For decades, digital security has relied on RSA and elliptic curves, both considered secure against classical computing. Quantum computing changes this equation: Shor’s algorithm shows these schemes can be broken once quantum hardware reaches scale. Even if that milestone is years away, attackers can already capture encrypted traffic today and decrypt it later. This “harvest now, decrypt later” threat makes post-quantum cryptography (PQC) essential.

NIST Standardization

In 2016, the U.S. National Institute of Standards and Technology (NIST) launched a global competition to standardize PQC. After multiple evaluation rounds, NIST selected lattice-based algorithms as the foundation for the future:

  • CRYSTALS-Kyber (FIPS 203, draft) – key exchange
  • CRYSTALS-Dilithium (FIPS 204, draft) – digital signatures
  • FALCON (FIPS 205, draft) – compact signatures
  • SPHINCS+ (FIPS 206, draft) – hash-based, conservative fallback

Final standards are expected by 2025, giving organizations confidence to adopt algorithms that resist both classical and quantum attacks.

PQC and QKD Together

PQC is not the only piece of the puzzle. Quantum Key Distribution (QKD) is also emerging, using quantum physics to exchange keys securely. While QKD requires specialized hardware and cannot replace PQC, forward-looking organizations should prepare for a hybrid future where PQC and QKD complement each other.

Where PQC Is Already Appearing

  • TLS: Cloud providers already test PQC-hybrid TLS 1.3 handshakes (Kyber + X25519).
  • SSH: OpenSSH has been at the forefront. Version 9.0 added NTRU (sntrup), 9.9 introduced Kyber (mlkem), and as of OpenSSH 10.0, Kyber hybrids are the default key exchange.
  • VPNs: Both IPsec and OpenVPN communities are experimenting with PQC-hybrid handshakes under IETF drafts.
  • Databases: Secure connections rely on TLS. Once OpenSSL integrates the NIST algorithms, PostgreSQL, MySQL, and MongoDB will inherit PQC protection seamlessly.

Start with Inventory

Transitioning to PQC is not simply about upgrading libraries. The first step is asset and software inventory: organizations must know which systems, applications, and protocols depend on cryptography. Without this map, migration planning is blind.

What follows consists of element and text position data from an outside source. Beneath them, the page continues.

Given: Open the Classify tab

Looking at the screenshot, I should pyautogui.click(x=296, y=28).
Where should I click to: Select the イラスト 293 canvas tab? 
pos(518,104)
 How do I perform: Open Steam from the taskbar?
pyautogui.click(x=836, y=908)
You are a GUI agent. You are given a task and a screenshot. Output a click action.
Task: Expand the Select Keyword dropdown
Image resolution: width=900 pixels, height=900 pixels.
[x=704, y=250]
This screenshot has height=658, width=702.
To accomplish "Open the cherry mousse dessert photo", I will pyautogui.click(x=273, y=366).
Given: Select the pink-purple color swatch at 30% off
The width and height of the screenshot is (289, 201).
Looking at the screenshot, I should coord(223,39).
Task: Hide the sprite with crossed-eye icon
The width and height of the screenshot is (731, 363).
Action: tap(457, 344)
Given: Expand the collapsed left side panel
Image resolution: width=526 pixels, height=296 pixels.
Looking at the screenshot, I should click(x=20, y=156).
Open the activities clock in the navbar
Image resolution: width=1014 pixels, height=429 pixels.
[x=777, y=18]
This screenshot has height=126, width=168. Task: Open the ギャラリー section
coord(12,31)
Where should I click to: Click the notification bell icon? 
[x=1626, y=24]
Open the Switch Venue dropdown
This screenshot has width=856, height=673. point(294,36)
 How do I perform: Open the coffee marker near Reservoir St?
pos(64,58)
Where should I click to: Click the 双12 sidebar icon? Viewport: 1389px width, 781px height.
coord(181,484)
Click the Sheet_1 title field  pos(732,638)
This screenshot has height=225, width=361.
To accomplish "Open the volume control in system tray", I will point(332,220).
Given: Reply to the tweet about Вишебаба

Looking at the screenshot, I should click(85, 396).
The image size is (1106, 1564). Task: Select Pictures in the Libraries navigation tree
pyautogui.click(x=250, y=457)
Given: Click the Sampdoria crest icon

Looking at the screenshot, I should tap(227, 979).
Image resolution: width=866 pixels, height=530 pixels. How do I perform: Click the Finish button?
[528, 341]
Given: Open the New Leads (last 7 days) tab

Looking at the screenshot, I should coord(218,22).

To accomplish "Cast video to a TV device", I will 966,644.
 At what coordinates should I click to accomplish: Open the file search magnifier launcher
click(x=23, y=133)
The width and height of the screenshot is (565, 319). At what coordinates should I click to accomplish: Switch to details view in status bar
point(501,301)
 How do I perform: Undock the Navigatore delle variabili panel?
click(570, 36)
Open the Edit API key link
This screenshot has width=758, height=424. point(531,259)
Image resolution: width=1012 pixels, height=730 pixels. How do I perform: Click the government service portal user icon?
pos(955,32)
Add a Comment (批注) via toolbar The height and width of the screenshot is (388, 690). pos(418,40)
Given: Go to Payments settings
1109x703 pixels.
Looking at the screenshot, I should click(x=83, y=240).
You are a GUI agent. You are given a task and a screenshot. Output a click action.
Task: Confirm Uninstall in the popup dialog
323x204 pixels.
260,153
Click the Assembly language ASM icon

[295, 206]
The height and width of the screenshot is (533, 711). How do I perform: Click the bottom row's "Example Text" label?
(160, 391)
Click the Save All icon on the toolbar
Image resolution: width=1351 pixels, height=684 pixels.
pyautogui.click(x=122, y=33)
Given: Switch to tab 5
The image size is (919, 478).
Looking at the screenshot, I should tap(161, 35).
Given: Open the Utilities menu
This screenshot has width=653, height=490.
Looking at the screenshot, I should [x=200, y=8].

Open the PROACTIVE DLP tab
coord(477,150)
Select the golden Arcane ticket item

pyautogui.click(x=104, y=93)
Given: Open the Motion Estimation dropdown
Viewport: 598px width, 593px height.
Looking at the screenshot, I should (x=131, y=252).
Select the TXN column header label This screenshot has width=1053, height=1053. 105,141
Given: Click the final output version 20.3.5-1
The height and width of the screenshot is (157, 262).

Take my own environment as an example:

  • Perimeter: Cloudflare (CF) → Nginx reverse proxy
  • Application: WordPress frontend with database backend
  • Infrastructure: OpenVPN for remote access and SSH for management

Each layer — from TLS termination at Cloudflare to SSH key exchange on servers — must be evaluated for PQC readiness. Some components already support it (e.g., OpenSSH 10.0 with Kyber), others depend on OpenSSL’s roadmap, and some may eventually integrate QKD.

The Time to Prepare Is Now

The quantum threat may feel abstract, but migration takes years. The right moment to prepare is today:

  • Start with crypto inventory
  • Monitor vendor roadmaps
  • Experiment with PQC where support already exists

The organizations that plan now will be secure tomorrow.